Cette réorganisation peut être interprétée comme une volonté présidentielle de disposer d’un appareil économique directement aligné sur ses priorités, alors que le Sénégal doit répondre à des défis majeurs : pression budgétaire, attentes sociales élevées et nécessité de rassurer les investisseurs.
La gestion des secteurs extractifs devient ainsi un marqueur de la nouvelle gouvernance économique portée par le chef de l’État.
La rente extractive face au défi du développement national
Au-delà des nominations, le véritable enjeu demeure la capacité du Sénégal à transformer ses ressources naturelles en bénéfices concrets pour son économie.
La question du contenu local occupe une place centrale dans cette équation. Les autorités devront démontrer que l’exploitation pétrolière et minière bénéficie réellement aux entreprises sénégalaises, favorise la création d’emplois qualifiés et participe au développement des territoires.

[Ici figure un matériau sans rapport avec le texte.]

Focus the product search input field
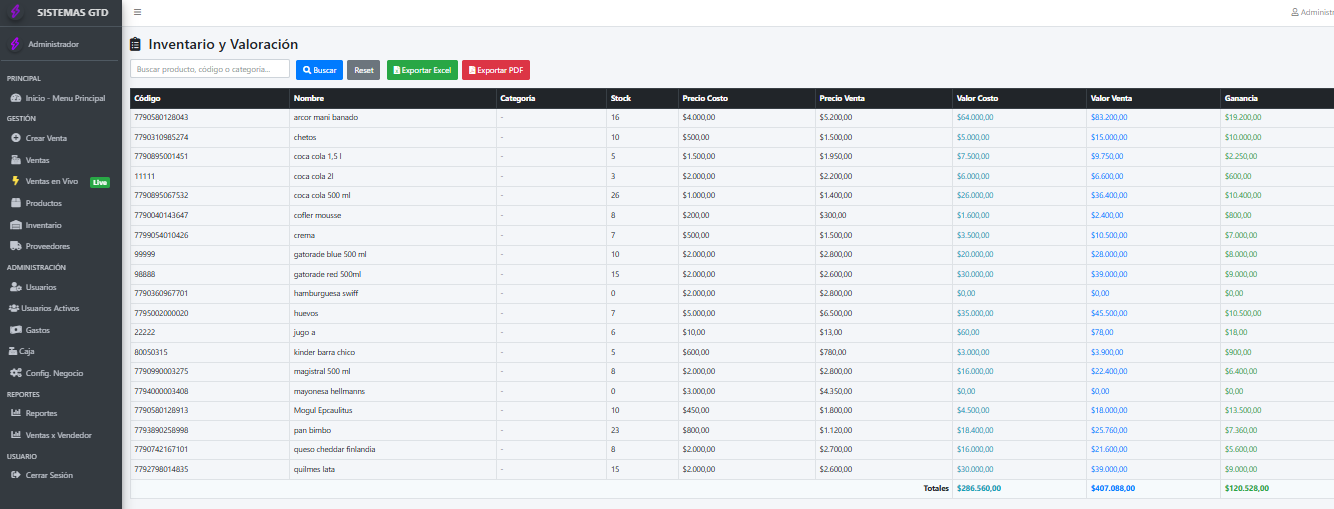The height and width of the screenshot is (509, 1334). tap(210, 69)
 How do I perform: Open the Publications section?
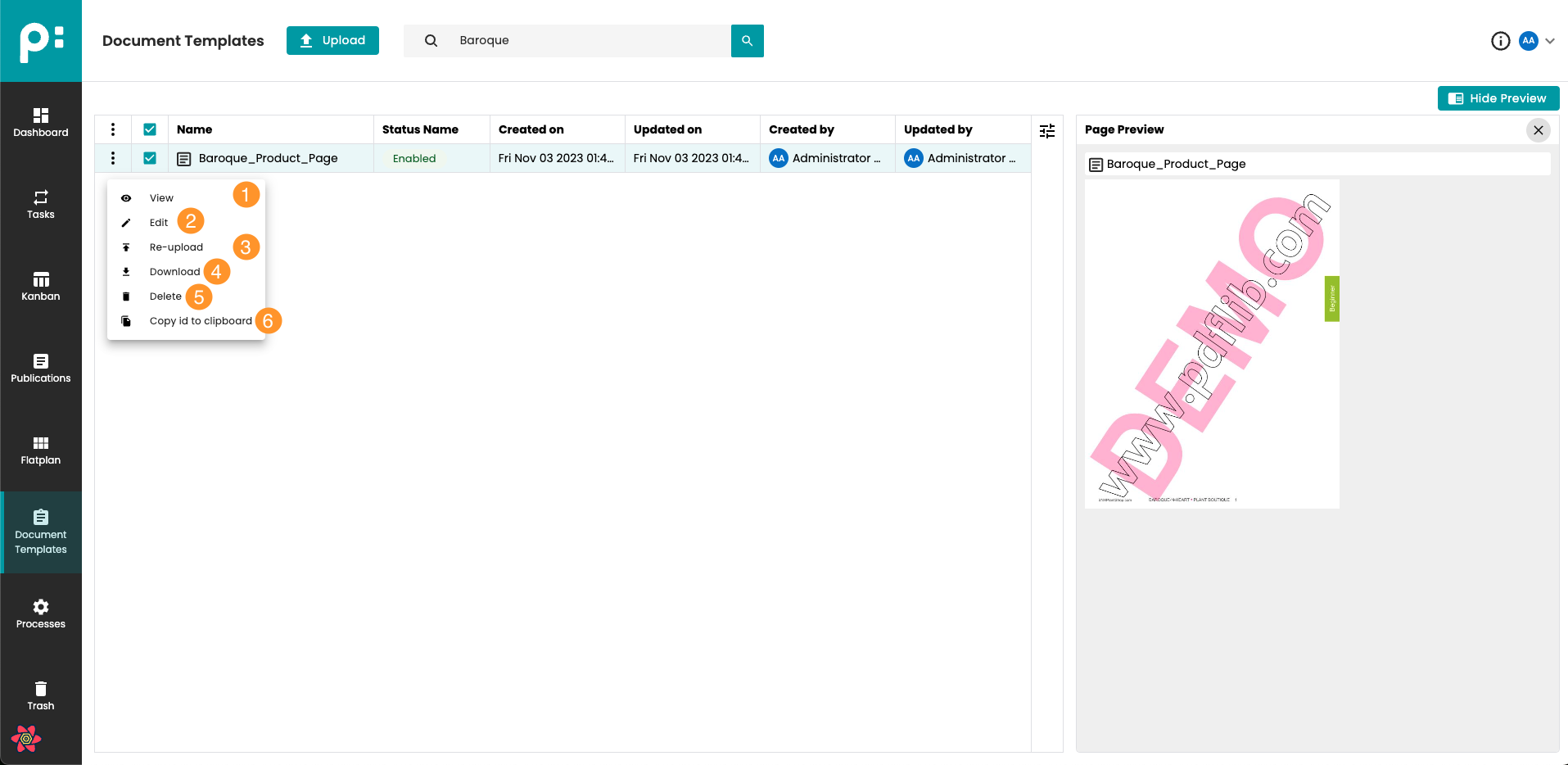click(40, 368)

La transparence dans la gestion des revenus extractifs constituera également un élément déterminant. Dans un contexte où les citoyens attendent des résultats rapides, la capacité de l’État à garantir une gouvernance responsable des ressources sera scrutée avec attention.
Le défi sera aussi territorial : éviter que les bénéfices issus des hydrocarbures et des mines restent concentrés autour de Dakar et favoriser une redistribution plus équilibrée vers les régions.
Les ressources naturelles, premier test de l’ère Faye
La reprise en main de Petrosen Holding et de la Somisen constitue l’un des premiers grands tests économiques du mandat de Bassirou Diomaye Faye.
Alors que le Sénégal ambitionne de devenir un acteur énergétique majeur en Afrique de l’Ouest, la réussite de cette stratégie dépendra autant de la qualité de la gouvernance que de la capacité de l’État à préserver ses intérêts dans les négociations avec les partenaires internationaux.
Derrière la réorganisation administrative de deux entreprises publiques, c’est donc une question centrale qui se joue : celle de la souveraineté économique du Sénégal et de sa capacité à transformer ses ressources naturelles en levier durable de développement.